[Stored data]
■ ■ ■

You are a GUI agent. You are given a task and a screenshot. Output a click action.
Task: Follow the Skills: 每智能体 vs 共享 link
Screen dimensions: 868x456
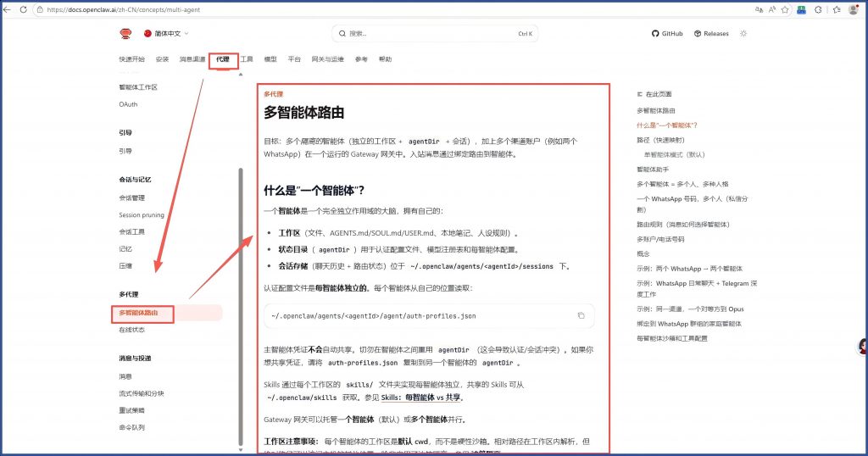pos(420,397)
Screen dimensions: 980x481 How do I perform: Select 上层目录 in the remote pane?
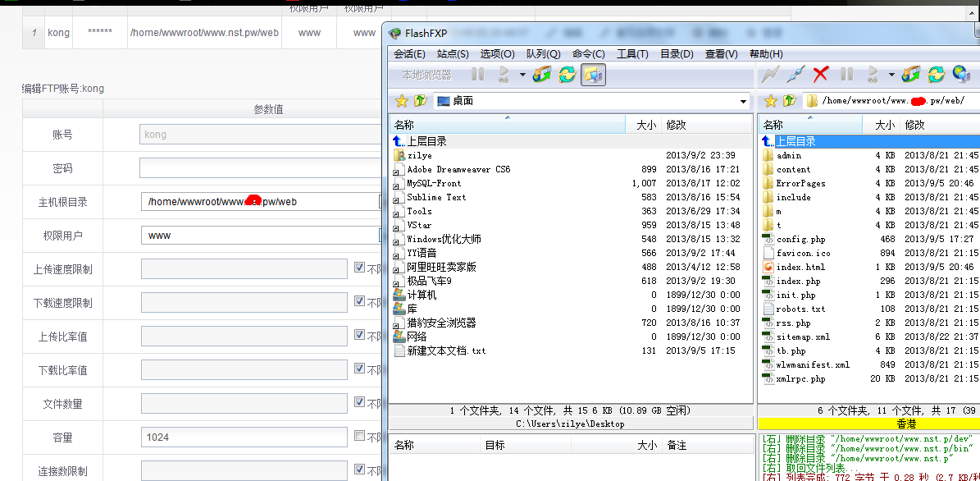(x=795, y=141)
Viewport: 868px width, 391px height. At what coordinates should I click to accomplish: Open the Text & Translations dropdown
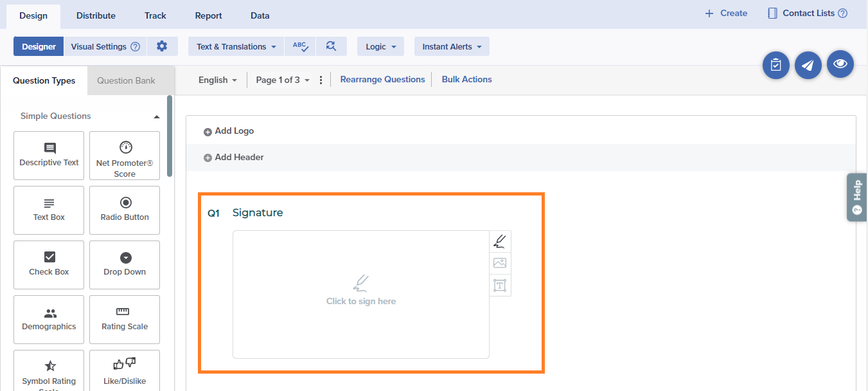tap(236, 46)
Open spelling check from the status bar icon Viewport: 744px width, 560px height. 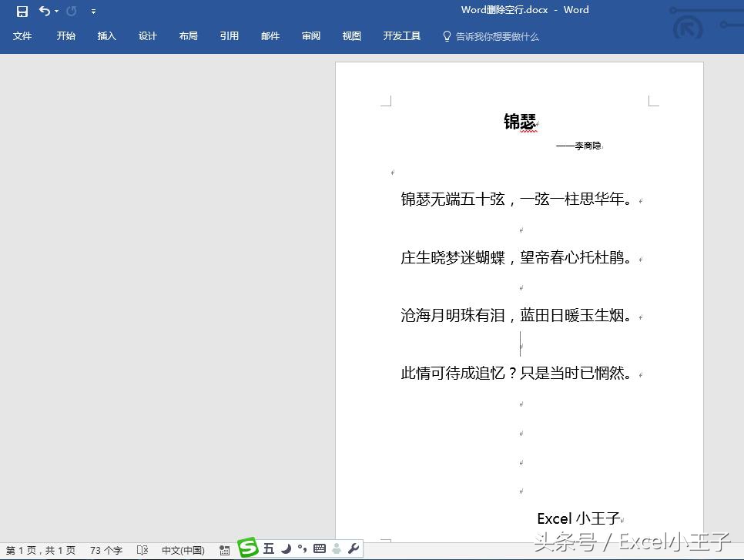142,550
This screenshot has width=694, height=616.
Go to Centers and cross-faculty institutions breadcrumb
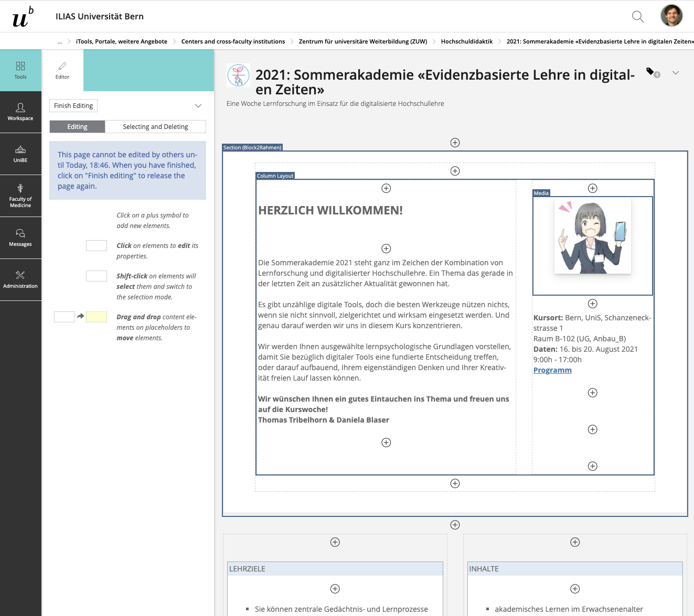(233, 41)
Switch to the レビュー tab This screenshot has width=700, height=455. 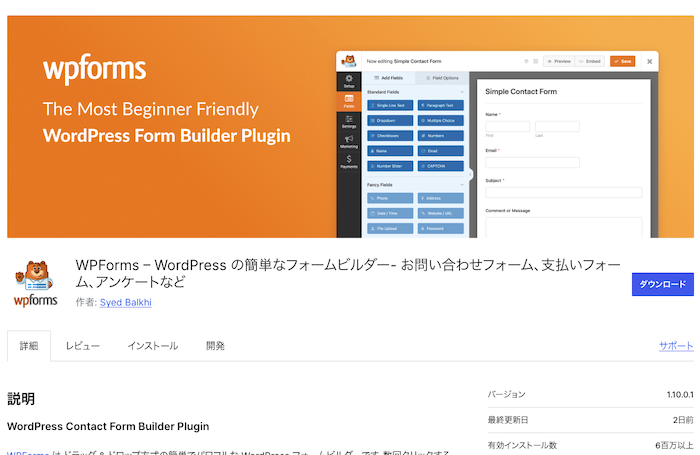[x=83, y=346]
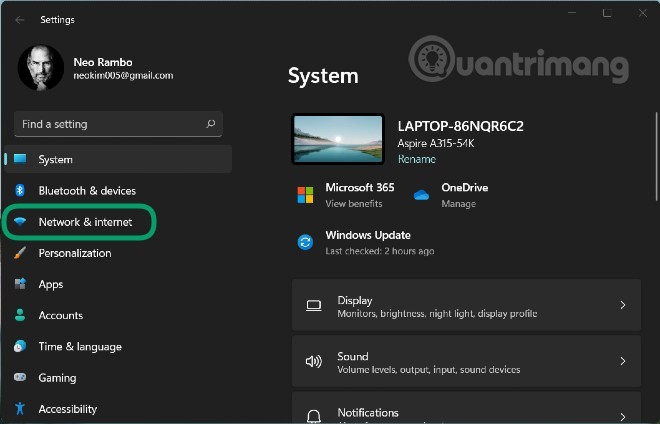This screenshot has width=660, height=424.
Task: Open the Microsoft 365 logo tile
Action: (x=305, y=195)
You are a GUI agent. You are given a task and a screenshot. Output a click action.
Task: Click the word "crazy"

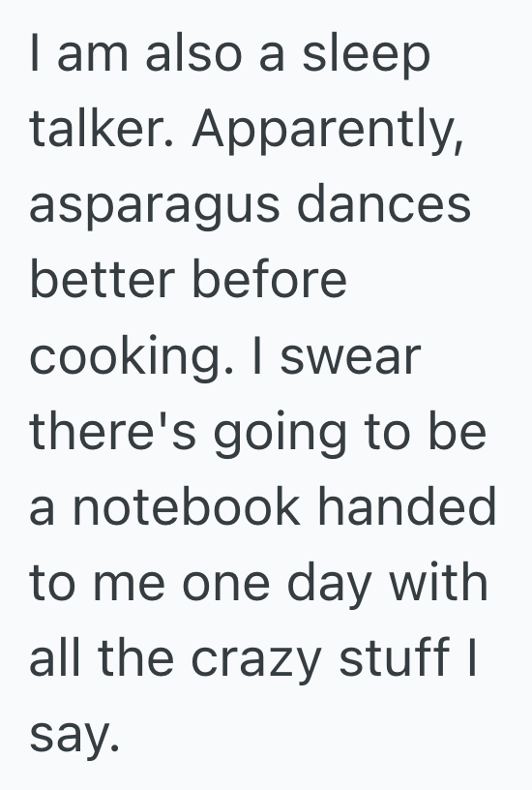pyautogui.click(x=255, y=660)
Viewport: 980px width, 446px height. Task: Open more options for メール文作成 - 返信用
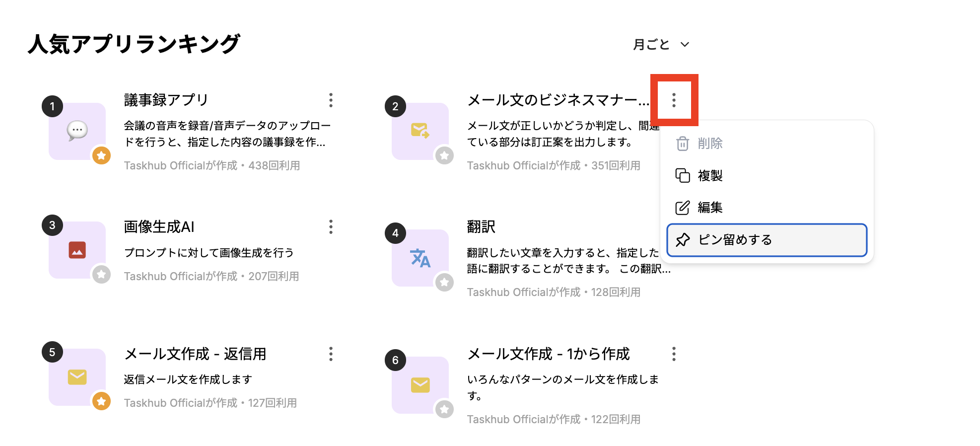(x=331, y=354)
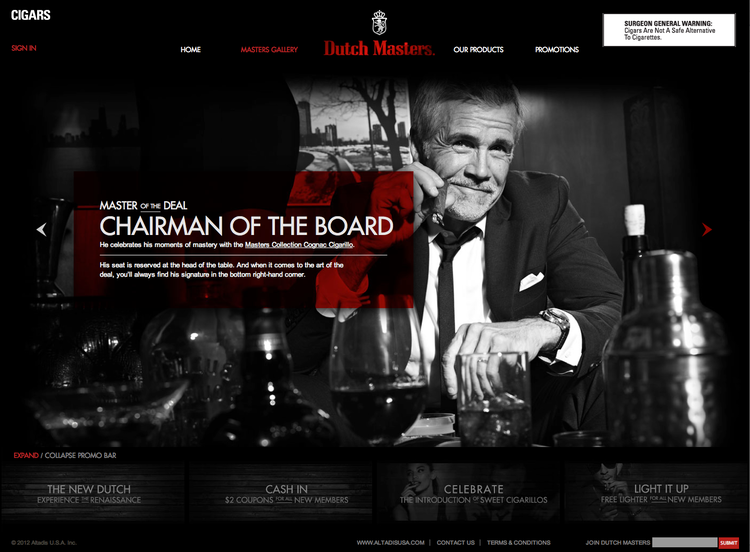Open The New Dutch promo tile
This screenshot has width=750, height=552.
pyautogui.click(x=92, y=492)
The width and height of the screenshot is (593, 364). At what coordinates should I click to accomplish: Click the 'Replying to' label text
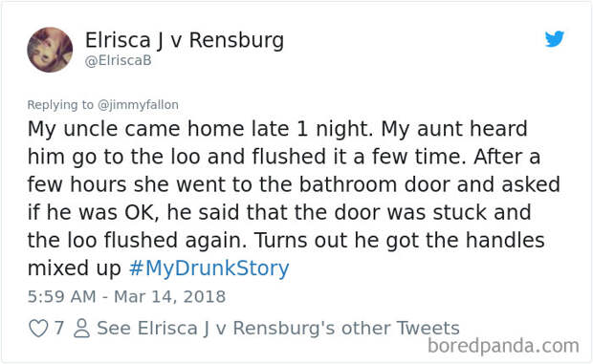click(60, 105)
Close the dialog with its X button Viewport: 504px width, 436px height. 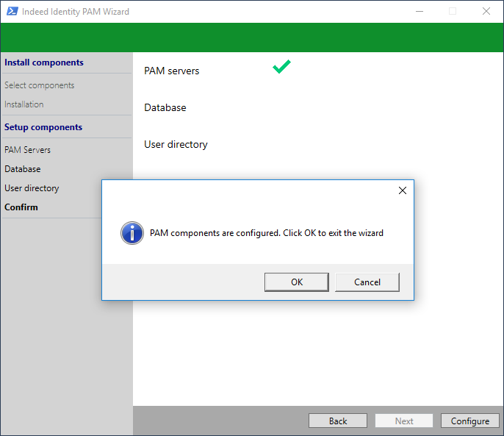coord(402,190)
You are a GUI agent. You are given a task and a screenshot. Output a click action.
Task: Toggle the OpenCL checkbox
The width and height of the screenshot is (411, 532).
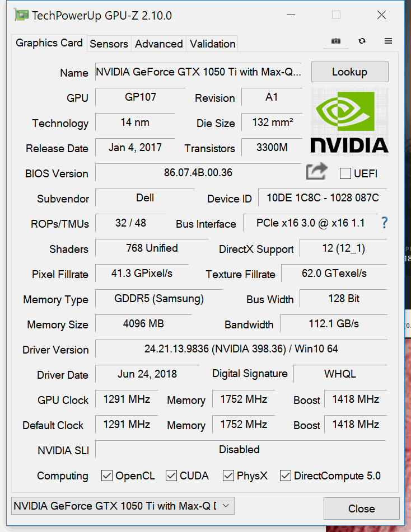click(x=107, y=475)
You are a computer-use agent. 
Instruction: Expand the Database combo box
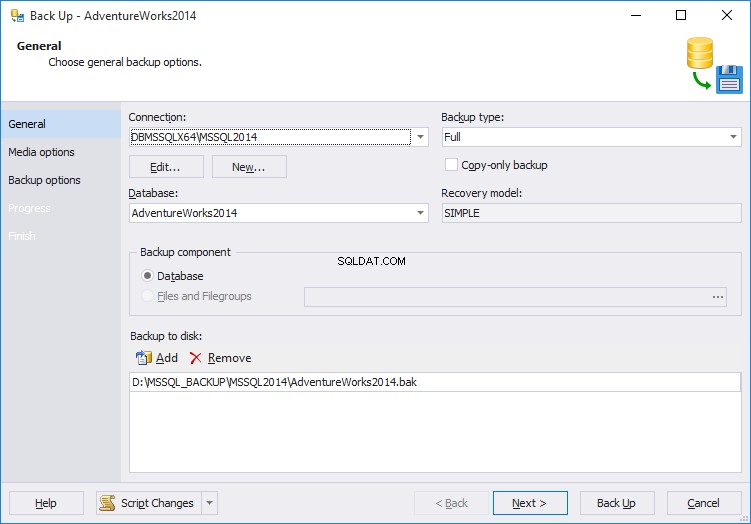point(420,213)
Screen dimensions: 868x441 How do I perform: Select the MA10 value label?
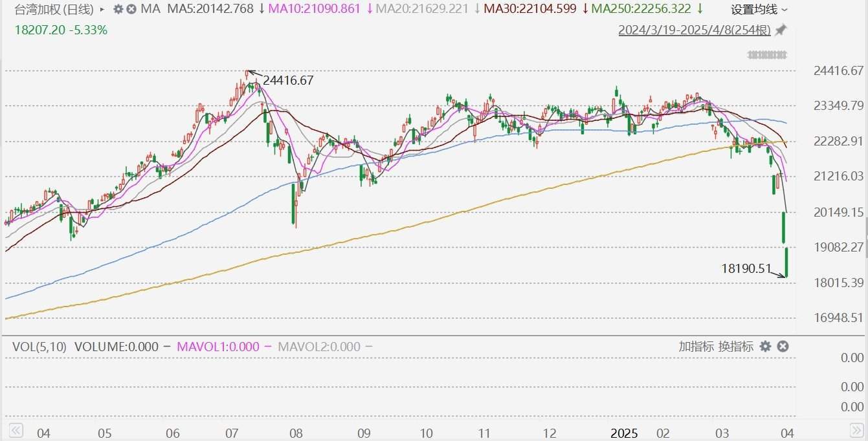(x=315, y=9)
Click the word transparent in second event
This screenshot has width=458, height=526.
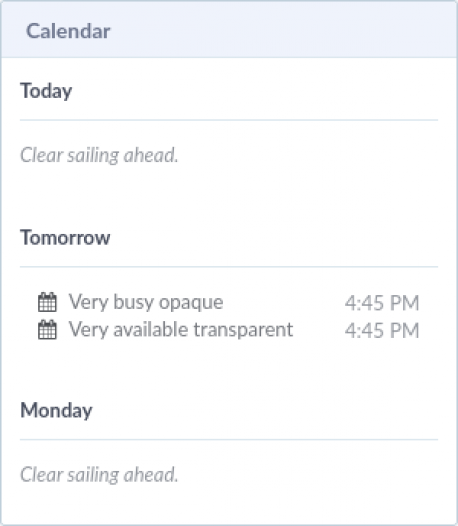243,330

■ ■ ■

▶ [TASK STATEMENT] Within the entries above, the lines from the one containing "Task: Toggle the OpenCL checkbox" through the one containing "Click the word transparent in second event" are to be transcribed exactly, ends included, pictures excluded.

▶ [SOLUTION TO THE PROBLEM]
Task: Toggle the OpenCL checkbox
The width and height of the screenshot is (411, 532).
click(x=107, y=475)
You are a computer-use agent. 
Instruction: Expand the Database combo box
point(420,213)
Screen dimensions: 868x441 How do I perform: Select the MA10 value label?
(x=315, y=9)
Click the word transparent in second event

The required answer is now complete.